Creating a Unique ID on distributed systems

Hi,

How do you actually create a unique ID on a distributed system. I looked at gethostid but the man page says that its not guaranteed to be unique. Also using the IP address does not seem to be a feasible solution. Is there a function call or mechanism by which this is possible when even the time is not synchronized using NTP ?

Thanks

Whan you install the system, create a file called /etc/unique_id and put a unique_id in it. Then you just read that file. I don't know why you think that time has anything to do with this, but yes, this technique is possible even when the time is not synchronized using NTP.

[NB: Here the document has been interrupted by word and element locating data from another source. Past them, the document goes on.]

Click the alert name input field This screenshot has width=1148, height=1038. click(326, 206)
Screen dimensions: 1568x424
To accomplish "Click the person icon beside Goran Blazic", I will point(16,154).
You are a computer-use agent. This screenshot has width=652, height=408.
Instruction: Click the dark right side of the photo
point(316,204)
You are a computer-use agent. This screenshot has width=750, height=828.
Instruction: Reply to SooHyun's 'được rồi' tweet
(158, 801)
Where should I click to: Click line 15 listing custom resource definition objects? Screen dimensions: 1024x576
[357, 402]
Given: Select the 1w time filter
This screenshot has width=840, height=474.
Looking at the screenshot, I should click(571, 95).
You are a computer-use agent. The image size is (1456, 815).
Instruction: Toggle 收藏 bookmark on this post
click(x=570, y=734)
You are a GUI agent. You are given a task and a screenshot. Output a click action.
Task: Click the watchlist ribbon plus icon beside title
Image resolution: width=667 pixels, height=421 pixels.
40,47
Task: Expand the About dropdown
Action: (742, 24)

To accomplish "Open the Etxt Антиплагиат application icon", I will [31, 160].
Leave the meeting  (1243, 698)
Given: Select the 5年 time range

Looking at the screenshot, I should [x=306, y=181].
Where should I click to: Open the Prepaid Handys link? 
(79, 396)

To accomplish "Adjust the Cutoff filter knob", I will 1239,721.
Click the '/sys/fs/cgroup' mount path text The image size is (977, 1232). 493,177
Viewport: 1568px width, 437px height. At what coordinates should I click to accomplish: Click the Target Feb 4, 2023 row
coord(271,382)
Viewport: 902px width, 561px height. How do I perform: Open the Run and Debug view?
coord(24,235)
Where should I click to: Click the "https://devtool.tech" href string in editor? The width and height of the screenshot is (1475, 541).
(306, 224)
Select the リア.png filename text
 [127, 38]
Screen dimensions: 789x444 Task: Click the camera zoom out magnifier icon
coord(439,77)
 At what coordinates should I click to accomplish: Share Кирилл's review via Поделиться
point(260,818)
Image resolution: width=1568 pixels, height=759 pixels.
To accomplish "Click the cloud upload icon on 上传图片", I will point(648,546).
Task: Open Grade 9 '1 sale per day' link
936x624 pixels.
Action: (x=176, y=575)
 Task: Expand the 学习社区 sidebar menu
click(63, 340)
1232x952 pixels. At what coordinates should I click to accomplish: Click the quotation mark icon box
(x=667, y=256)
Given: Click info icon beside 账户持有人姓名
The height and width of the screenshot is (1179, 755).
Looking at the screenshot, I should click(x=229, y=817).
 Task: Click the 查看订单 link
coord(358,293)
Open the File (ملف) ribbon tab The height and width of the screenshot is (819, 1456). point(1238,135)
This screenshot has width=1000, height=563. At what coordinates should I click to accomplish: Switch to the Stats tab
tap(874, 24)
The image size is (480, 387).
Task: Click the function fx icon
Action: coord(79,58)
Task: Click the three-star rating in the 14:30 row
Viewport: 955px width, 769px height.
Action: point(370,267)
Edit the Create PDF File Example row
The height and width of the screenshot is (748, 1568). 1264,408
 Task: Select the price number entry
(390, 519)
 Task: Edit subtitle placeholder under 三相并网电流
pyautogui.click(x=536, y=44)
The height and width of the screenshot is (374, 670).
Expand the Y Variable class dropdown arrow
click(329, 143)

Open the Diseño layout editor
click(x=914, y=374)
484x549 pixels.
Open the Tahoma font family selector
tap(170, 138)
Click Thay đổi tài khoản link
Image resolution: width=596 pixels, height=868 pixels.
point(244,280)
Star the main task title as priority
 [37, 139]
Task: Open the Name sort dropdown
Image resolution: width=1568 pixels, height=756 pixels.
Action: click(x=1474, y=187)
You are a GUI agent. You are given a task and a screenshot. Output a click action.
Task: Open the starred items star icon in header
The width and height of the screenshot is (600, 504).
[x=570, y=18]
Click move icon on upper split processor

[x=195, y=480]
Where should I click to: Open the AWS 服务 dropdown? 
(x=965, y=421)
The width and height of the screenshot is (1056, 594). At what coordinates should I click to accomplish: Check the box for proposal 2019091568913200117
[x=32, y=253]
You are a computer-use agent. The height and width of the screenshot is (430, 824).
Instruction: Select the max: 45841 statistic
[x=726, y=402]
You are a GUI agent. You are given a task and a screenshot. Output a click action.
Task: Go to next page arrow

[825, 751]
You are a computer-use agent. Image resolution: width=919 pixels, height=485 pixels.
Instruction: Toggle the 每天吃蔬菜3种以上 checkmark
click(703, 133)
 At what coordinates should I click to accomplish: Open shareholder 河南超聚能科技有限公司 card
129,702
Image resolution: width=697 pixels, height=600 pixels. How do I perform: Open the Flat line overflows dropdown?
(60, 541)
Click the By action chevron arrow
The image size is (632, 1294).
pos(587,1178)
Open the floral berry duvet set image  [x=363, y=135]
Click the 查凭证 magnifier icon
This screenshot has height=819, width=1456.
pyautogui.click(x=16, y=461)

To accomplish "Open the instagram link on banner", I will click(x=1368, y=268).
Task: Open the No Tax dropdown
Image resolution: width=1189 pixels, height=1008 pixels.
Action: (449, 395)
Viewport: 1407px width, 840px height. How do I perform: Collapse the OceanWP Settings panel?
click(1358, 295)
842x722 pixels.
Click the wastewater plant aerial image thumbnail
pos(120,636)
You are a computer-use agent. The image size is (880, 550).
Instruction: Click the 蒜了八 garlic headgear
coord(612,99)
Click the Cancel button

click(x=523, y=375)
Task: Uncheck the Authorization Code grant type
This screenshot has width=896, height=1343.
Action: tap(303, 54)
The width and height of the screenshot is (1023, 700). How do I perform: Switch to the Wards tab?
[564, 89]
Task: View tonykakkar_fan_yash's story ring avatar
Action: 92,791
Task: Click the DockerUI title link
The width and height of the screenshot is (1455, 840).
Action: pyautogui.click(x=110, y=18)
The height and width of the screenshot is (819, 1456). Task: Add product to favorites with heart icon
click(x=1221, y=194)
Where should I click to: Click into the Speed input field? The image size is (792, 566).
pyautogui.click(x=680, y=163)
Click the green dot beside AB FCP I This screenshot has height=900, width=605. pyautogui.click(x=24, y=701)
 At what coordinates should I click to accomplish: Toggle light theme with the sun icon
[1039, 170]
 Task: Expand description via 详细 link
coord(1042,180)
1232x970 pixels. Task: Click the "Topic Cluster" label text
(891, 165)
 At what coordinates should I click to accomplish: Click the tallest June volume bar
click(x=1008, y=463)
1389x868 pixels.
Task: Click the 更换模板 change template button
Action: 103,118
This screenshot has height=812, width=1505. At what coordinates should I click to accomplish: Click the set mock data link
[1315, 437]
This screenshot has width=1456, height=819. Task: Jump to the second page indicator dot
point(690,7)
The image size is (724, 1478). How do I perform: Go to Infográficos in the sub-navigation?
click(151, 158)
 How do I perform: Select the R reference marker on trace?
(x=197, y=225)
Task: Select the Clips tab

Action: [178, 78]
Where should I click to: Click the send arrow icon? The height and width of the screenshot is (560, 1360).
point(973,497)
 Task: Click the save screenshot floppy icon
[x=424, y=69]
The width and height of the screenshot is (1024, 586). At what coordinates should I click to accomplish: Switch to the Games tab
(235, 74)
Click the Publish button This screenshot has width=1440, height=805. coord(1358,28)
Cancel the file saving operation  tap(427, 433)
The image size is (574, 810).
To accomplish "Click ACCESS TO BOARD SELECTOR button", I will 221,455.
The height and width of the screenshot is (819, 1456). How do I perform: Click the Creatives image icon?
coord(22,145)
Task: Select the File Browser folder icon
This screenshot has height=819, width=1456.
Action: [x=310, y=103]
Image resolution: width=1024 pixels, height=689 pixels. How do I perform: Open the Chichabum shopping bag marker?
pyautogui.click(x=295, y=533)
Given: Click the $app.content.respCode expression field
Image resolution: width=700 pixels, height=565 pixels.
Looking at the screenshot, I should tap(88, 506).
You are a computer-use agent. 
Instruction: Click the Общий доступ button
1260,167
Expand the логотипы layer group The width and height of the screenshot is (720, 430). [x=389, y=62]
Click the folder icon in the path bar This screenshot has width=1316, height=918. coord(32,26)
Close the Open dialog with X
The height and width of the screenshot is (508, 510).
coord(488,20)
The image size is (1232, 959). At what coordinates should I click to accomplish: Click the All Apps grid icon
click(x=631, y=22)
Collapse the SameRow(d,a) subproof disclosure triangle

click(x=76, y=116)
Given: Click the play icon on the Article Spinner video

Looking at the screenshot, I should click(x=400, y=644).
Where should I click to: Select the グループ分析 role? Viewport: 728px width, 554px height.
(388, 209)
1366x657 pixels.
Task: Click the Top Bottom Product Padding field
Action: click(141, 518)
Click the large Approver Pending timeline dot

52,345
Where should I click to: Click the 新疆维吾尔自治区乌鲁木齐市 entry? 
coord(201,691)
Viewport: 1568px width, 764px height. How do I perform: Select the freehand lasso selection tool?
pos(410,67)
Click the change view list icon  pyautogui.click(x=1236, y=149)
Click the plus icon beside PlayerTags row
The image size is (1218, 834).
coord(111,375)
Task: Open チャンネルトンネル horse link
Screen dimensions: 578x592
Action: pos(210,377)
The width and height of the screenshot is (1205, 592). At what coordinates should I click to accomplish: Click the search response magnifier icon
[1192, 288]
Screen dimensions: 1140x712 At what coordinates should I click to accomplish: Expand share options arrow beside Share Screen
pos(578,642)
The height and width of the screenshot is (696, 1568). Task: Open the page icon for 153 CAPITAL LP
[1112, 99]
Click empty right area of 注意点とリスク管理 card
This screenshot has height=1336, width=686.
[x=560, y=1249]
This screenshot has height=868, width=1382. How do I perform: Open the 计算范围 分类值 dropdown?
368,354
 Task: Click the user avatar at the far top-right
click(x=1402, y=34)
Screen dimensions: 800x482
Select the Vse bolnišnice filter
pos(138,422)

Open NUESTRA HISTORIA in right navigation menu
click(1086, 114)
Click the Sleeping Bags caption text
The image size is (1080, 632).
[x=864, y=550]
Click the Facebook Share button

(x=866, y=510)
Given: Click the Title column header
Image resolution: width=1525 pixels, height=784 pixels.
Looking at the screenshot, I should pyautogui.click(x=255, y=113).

If you have access to a database, such as Oracle, you may find this useful. However, that would of course cause all the processes using said unique ID to potentially block each another up. There are ways around that too, pre-fetching UIDs etc.

The other way, as Pederabo said, is to assign each distributed machine some machine ID. Then as it feeds transactions (or whatever needs to be uniquely identified) it can prepend/append its unique ID to a machine independant unique ID.

use your ip address + local time + a huge random number to generate a Unique ID

many programs use this kind of technology.

Why not use your network card's mac address? That's a big very-unique number that comes with your PC. The only caveat would be, upgrade your network card and it changes :smiley: Maybye generate /etc/unique_id from the mac address then just use the file thereafter?